Wir fahren in den mächtigen Yukon ein. Schräg gegenüber liegt die verlassene Ansiedlung Fort Selkirk. Es gibt nur zwei Einwohner, einen älteren Indianer mit Frau. Fort Selkirk hat noch etwa 30  Gebäude, mehr oder weniger gut erhalten; auch ein Schulhaus und eine Kirche. Der Ort wurde 1952 aufgegeben als die Yukon Schifffahrt eingestellt wurde.

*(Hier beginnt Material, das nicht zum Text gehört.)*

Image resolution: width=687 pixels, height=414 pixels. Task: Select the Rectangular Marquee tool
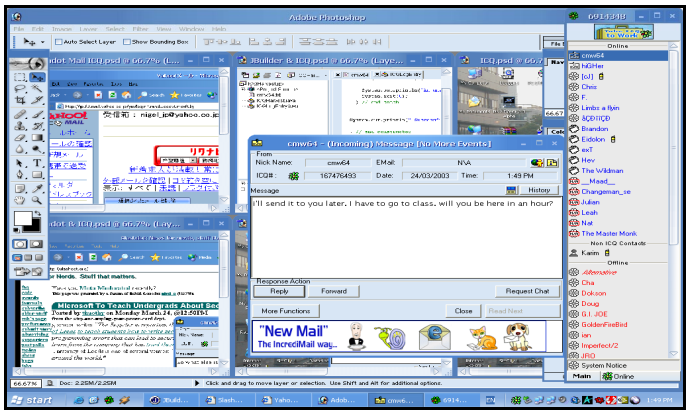pos(19,77)
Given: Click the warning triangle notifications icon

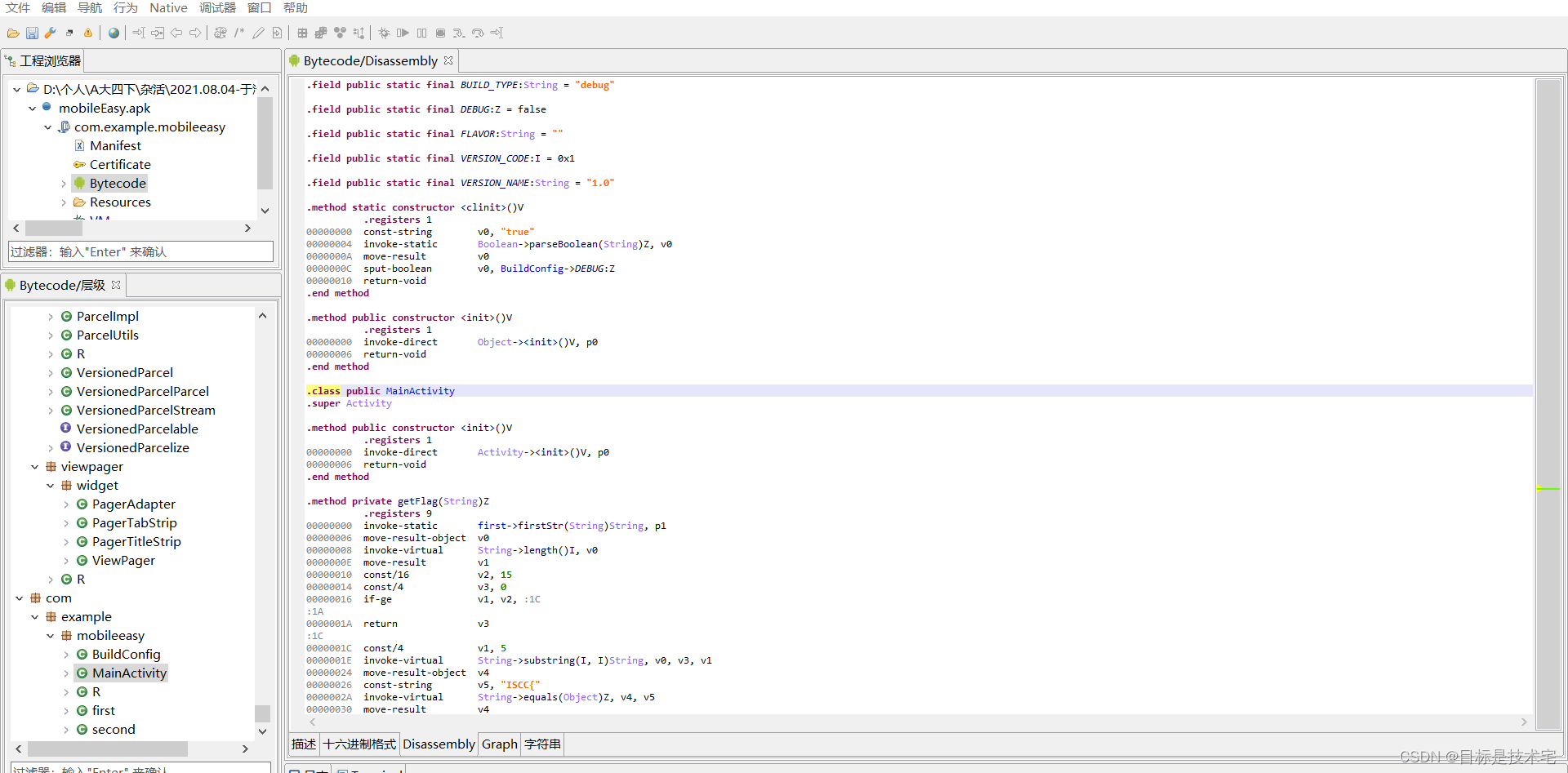Looking at the screenshot, I should pos(88,33).
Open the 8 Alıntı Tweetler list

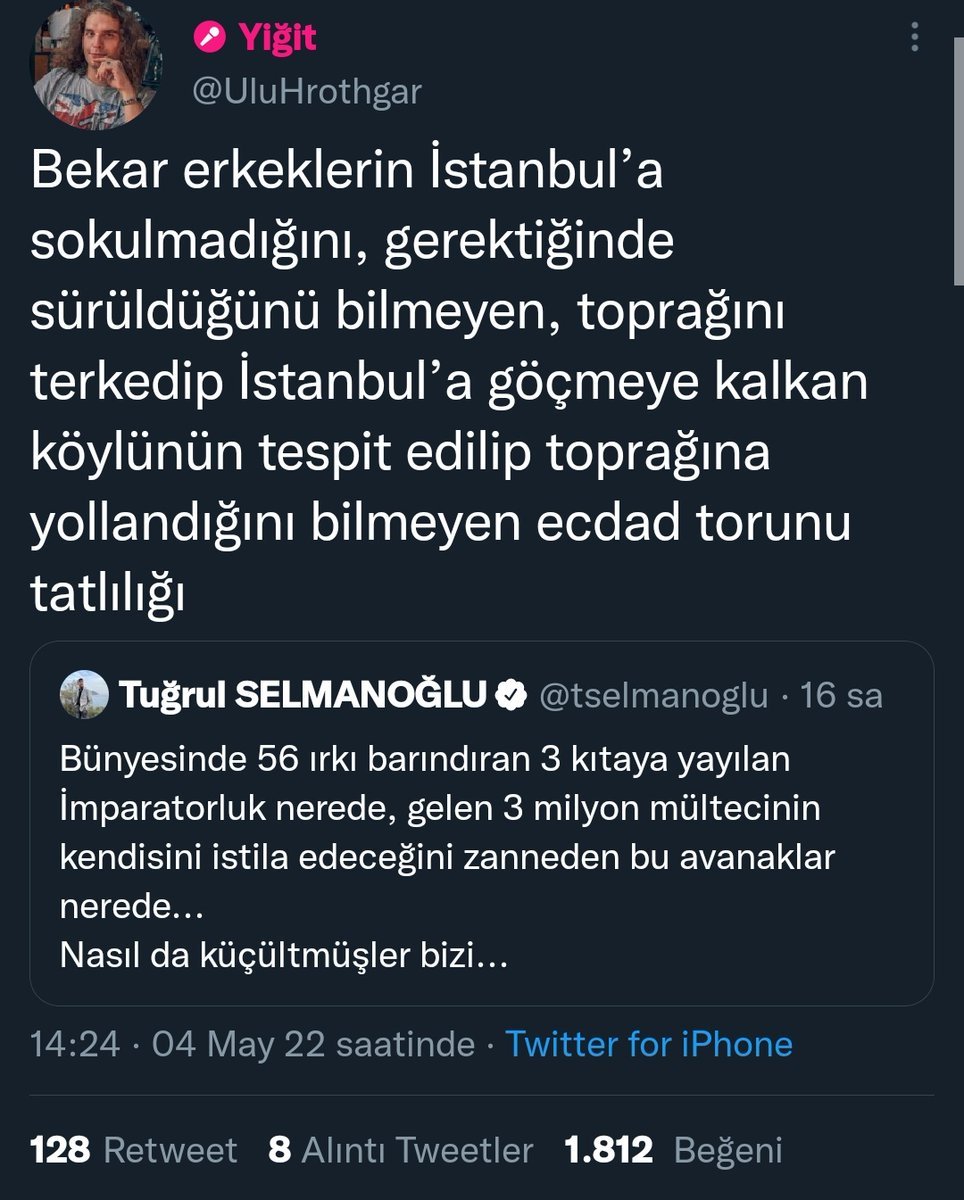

Es geht weiter auf dem Yukon. Er ist ca. 1 km breit und zieht lautlos und schnell dahin. Beim Eintauchen des Paddels hört man es knirschen. Es ist das Geschiebe von Sand und Steinen am Grund. Der Yukon füllt das Tal und ändert seine Richtung nur, wenn die Gebirgsfaltung ihn dazu zwingt.

Dienstag, 20. Juli

Noch ein herrlicher Tag auf dem klaren Yukon. Über uns ein fast wolkenloser blauer Himmel. Wieder finden wir einen schönen Übernachtungsplatz auf einer Insel. Mit der sinkenden Sonne ändern die Berge im Osten die Farbe von rot über violett nach stahlblau. Harald kocht ein gutes Essen und zufrieden sitzen wir an der Glut unseres Feuers.

Mittwoch, 21. Juli

Das Tal verbreitert sich. Nach zwei Stunden treffen sich Yukon und White River. Der White River führt sedimenthaltiges Wasser von milchiger, dreckiger Farbe, welches nach einigen Kilometern auch den Yukon färbt. Der Fluß ist nun manchmal ca. 3 km breit und hat viele Arme. Boot und Mensch werden winzig klein und ihre eigene Geschwindigkeit unwesentlich.

Donnerstag, 22. Juli

Gegen 10 Uhr sind wir wieder auf dem Wasser. Die Fahrt verläuft recht flott, denn der Yukon hat wenig Krümmungen. Das nächste Gewitter ist eine Weile drohend vor uns. Die starken Randböen ergreifen uns. Sie sind so heftig, dass sie von den Inseln Sandfontänen hoch wirbeln und uns fast die Paddel aus den Händen reißen. Der Wind kommt auch noch von vorn, durchsetzt von gewaltigen Wolkenbrüchen mit Hagelschauern. Der Yukon ist aufgewühlt und die Sicht sehr schlecht. Nach Stunden flaut es ab und wir legen bei leidlichem Wetter kurz vor Dawson City bei der Klondyke-Mündung an und booten aus.

 

Eine abenteuerliche, traumhaft schöne 1000 km lange Flußtour liegt hinter uns.